[Start of Material supplied]
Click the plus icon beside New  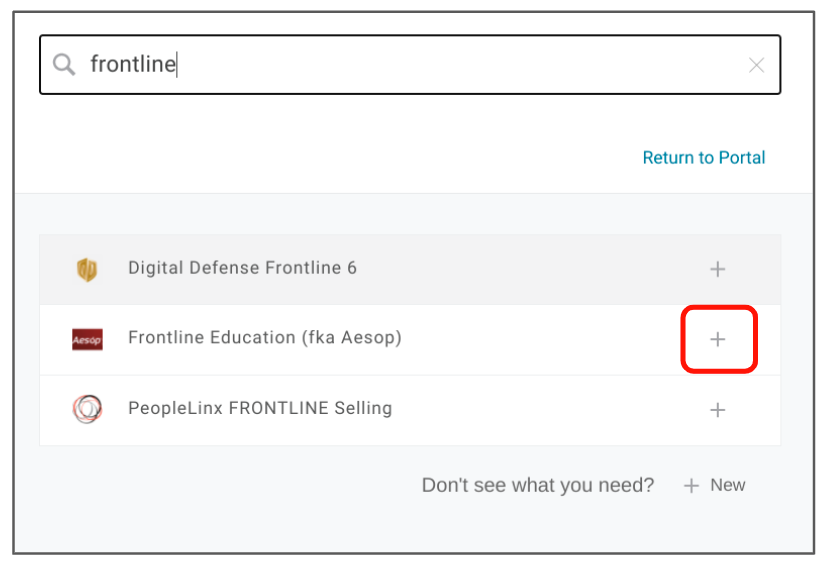pyautogui.click(x=691, y=486)
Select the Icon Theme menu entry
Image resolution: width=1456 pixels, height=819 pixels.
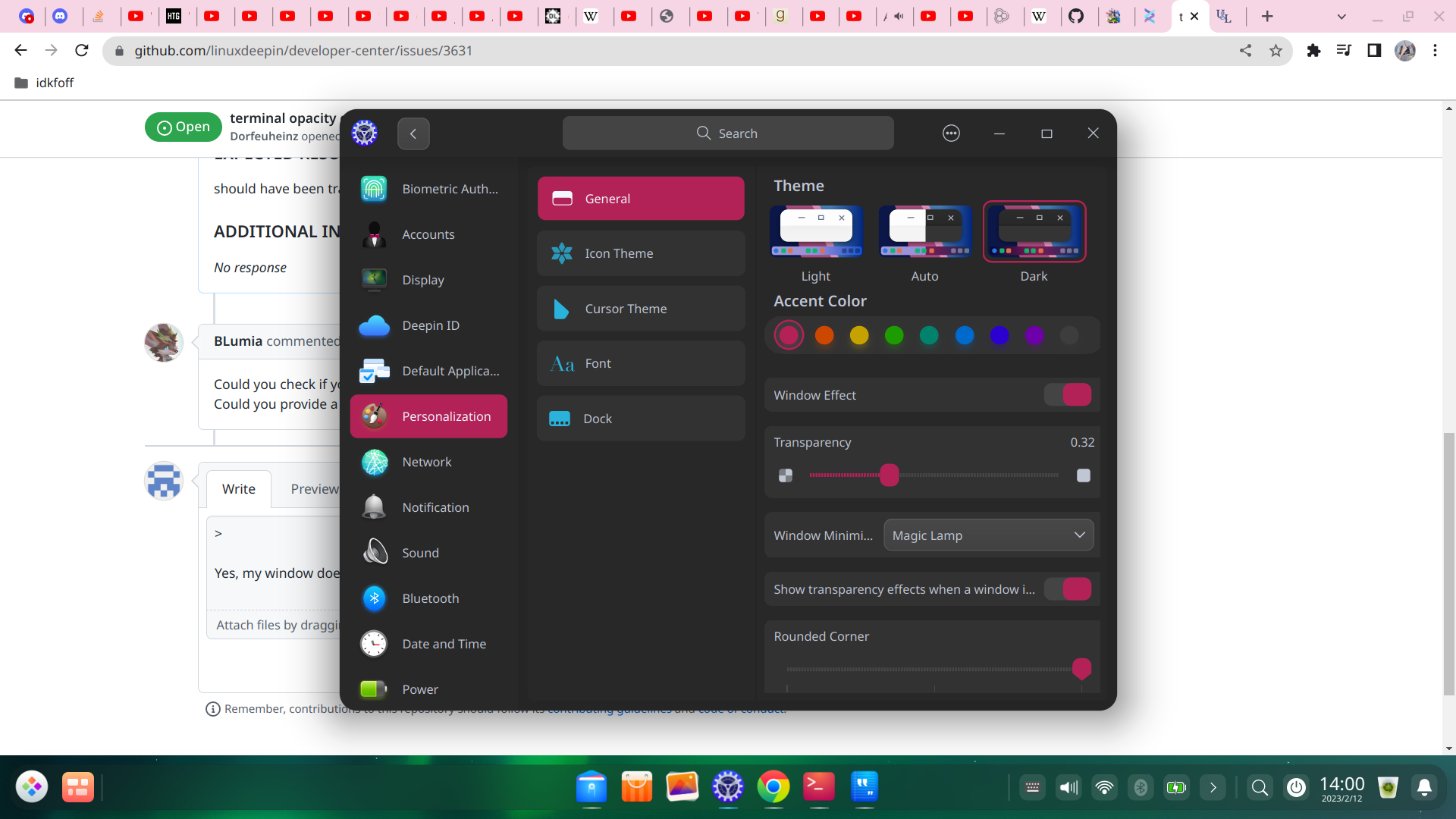[x=640, y=253]
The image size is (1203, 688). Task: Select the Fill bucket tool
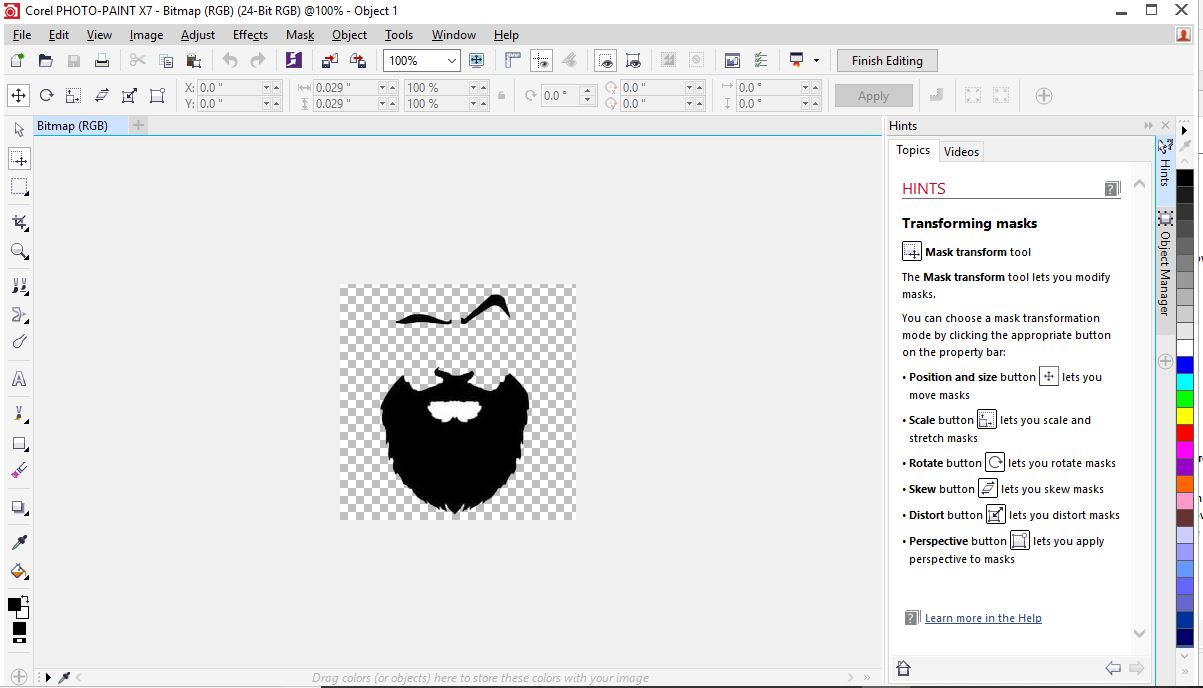pos(19,571)
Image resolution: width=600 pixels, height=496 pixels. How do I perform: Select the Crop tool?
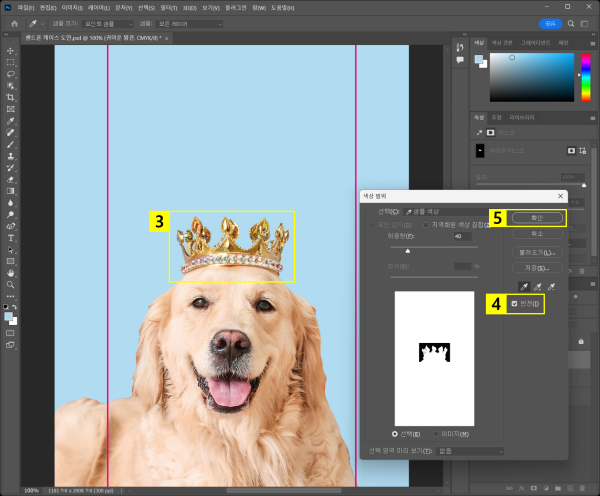click(11, 97)
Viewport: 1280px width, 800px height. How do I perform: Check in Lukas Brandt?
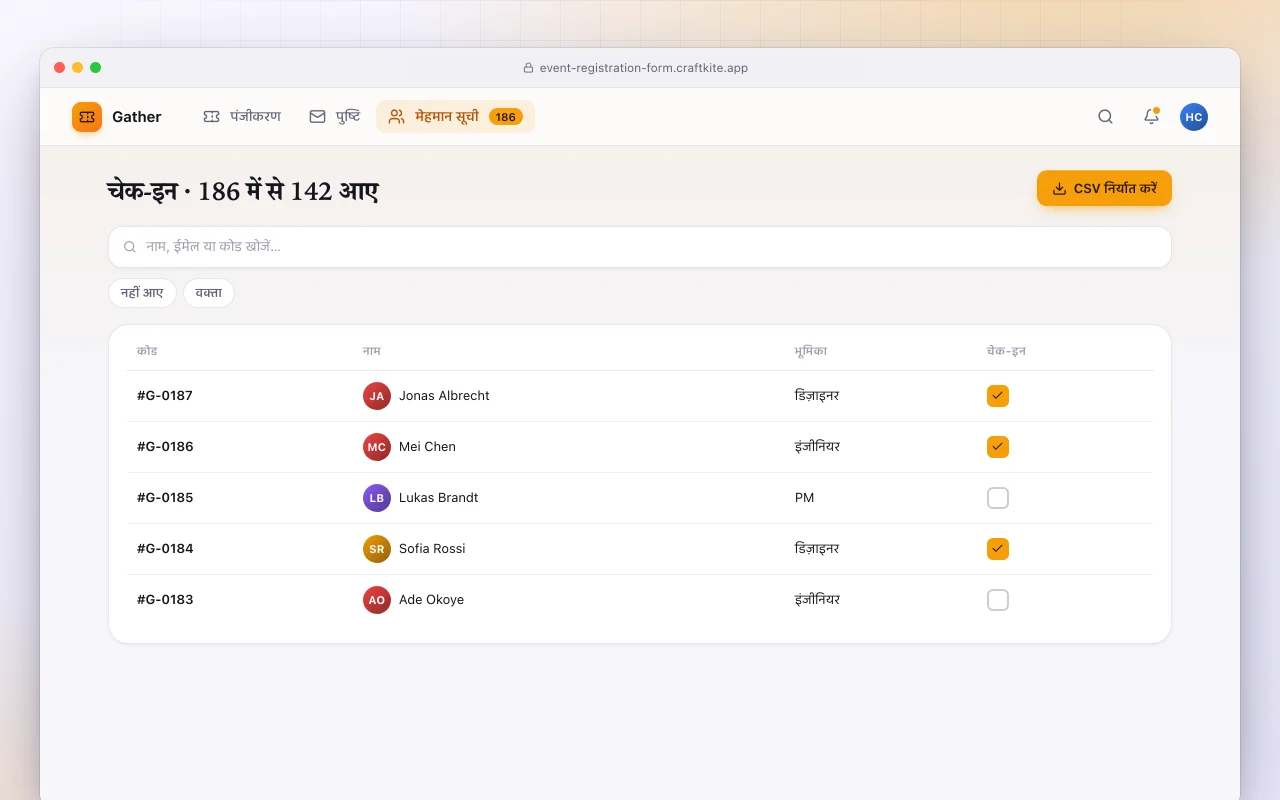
[End of Material supplied]
• [Short problem]: Take the part of the records that opens with the line containing "Image resolution: width=600" and runs through the end of the records, and write it out again with "perform" switched to "complete" and everything else left as it is. Leave the pictures out of your answer.

• [Expected answer]:
Image resolution: width=600 pixels, height=496 pixels. How do I complete: Select the Crop tool?
click(11, 97)
Viewport: 1280px width, 800px height. How do I complete: Check in Lukas Brandt?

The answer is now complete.